The change between 'prove' and 'provide' is simply based upon lengthening the line and allowing the stanza to look neater. Using 'horseman' instead of 'figure' gives you a direct depiction of the character and then is reassured by 'alabaster colt' (also avoiding the repetition of the word 'horse').
With letters from family in one hand, and the reins clutched in the other, Dark Rider moves along the path happily traveling the endless road.
I like this one. It gives good depiction, nice sense of emotive pleasure. Overall, nice. Only edit comes back to the reuse of the word 'path'.
With letters from family in one hand, and the reins clutched in the other, the Dark Rider trots along the byway happily traveling the endless road.
The use of 'byway' is unique and gives a more authentic feel to the piece.
Yet for all the bumps and cracks, the trips and twists and tricks, traveling never stops along the dusty old road.
This use of repetition 'bumps and cracks' is nice. It adds character to the piece. My suggestion is a minor edit of 'traveling', 'dusty' and 'road', along with edit length adjustments.
Yet all the bumps and cracks, the trips, twists and tricks, venturing never stops - along the dusty old course.

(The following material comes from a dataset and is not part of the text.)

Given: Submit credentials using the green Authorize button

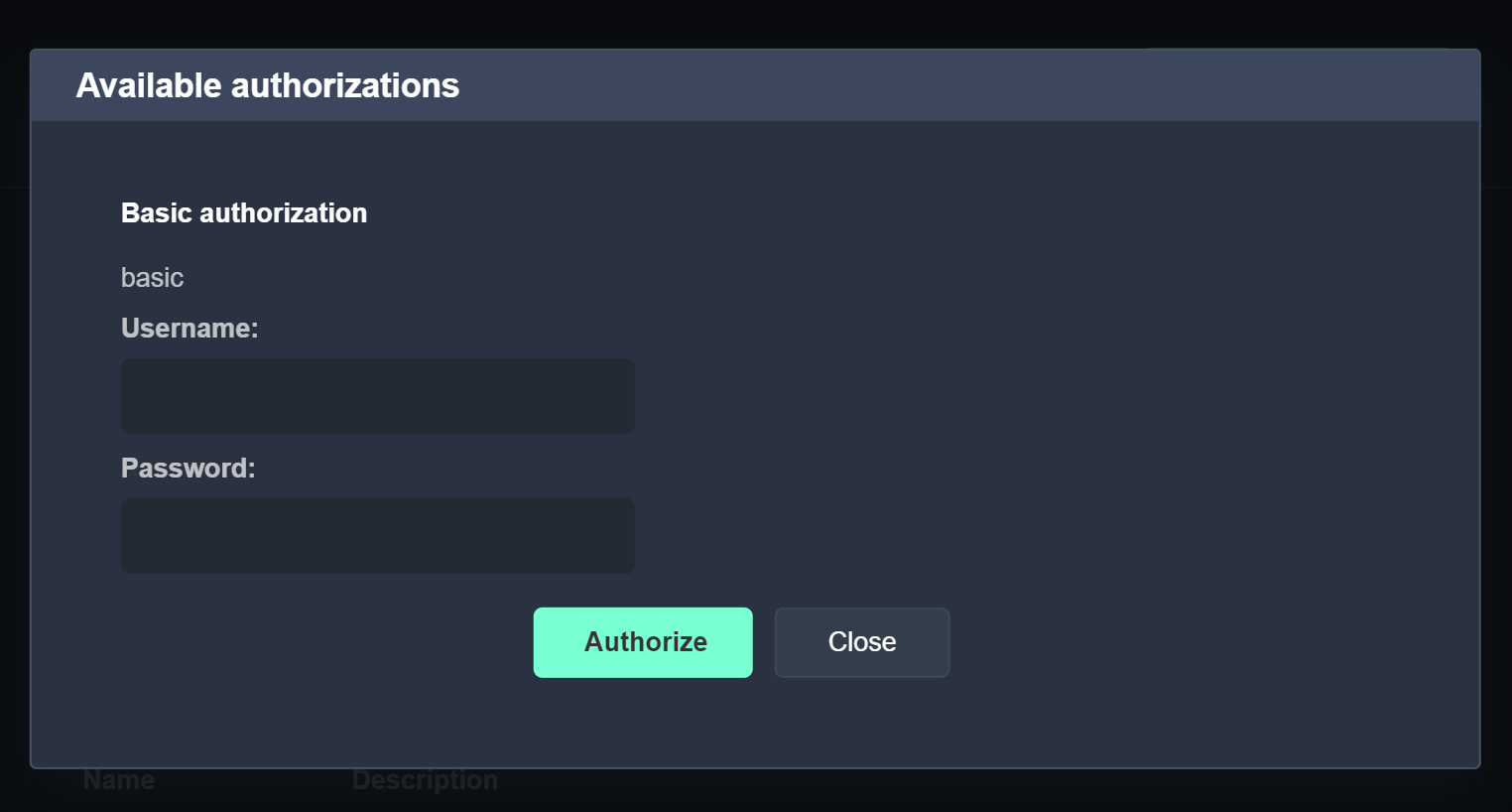Looking at the screenshot, I should coord(643,642).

BY removing one word on the first line, you have made a nice form for the stanza. The, by appropriately taking out the conjunction and non-needed third comma on line 2, you have grammatically correct thought. 'Venturing' is different and, in my opinion, very appropriate for the occasion. 'Course' is used to tie in the 'C' in 'cracks' and add variety to your word use.
Dark Rider doesn't stop, until the road suddenly splits, and two paths clear as day, appear on the road before him.
Oh, very keen depiction. Again, edit minor in repetitive word choices and flow.
Dark Rider does not stop, until the road suddenly splits, and two lanes clear as day, appear on the trail before him.
The use of 'does not stop' gives rhythm. 'Lanes' and 'days', same flair. Then 'trail' for more variety. Nice stanza. I like it.
The right, birds are cheeping, and the sky is blue as babies breath, the trees are golden and flowers bloom for it simply would be a nice stroll.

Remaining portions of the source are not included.